目标 = 从包含"You are a GUI"的那一行起，至记录末尾止，将这些行重新输出，其中的"screenshot"一律替换为"image"，其余内容保持不变。输出中不含图片。

[界面元素记录]

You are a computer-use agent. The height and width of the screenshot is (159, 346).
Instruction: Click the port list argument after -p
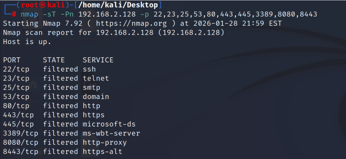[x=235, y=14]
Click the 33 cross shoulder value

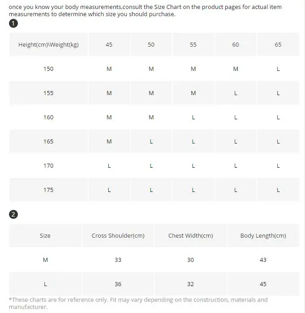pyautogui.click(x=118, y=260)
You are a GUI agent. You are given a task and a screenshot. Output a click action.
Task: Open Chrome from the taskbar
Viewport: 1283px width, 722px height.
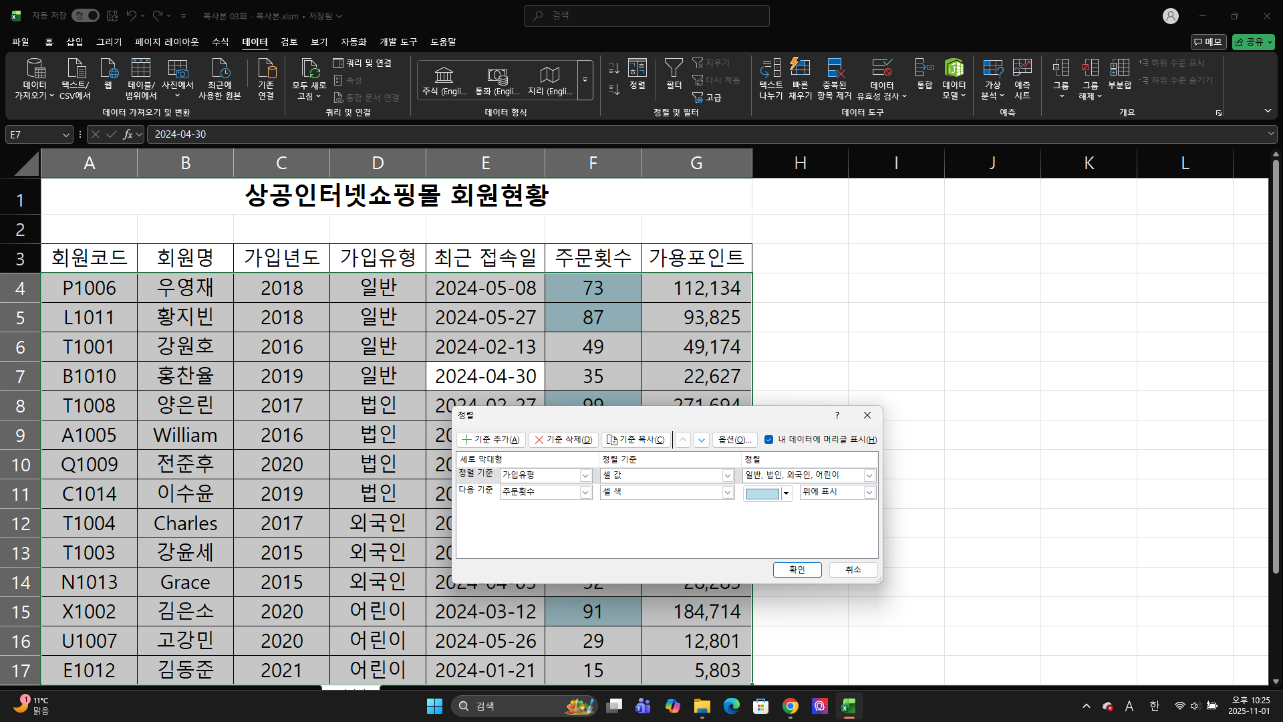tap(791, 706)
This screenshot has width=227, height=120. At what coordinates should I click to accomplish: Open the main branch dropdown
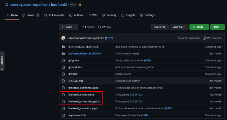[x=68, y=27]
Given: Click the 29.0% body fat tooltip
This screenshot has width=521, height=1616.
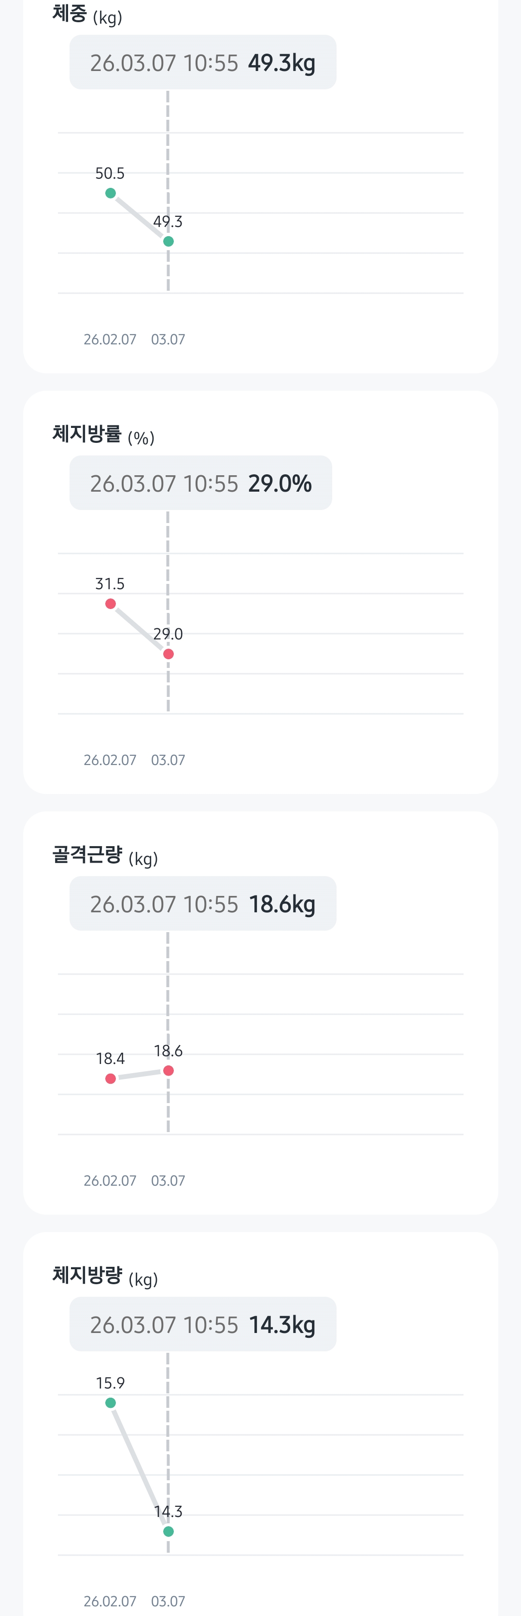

本题解答 =
You are a GUI agent. You are given a task and a image. Output a click action.
Task: Open Chrome from the taskbar
Viewport: 1283px width, 722px height.
tap(791, 706)
This image has width=227, height=120. At what coordinates should I click to accomplish: Open the main branch dropdown
[x=68, y=27]
Given: Click the 29.0% body fat tooltip
This image has width=521, height=1616.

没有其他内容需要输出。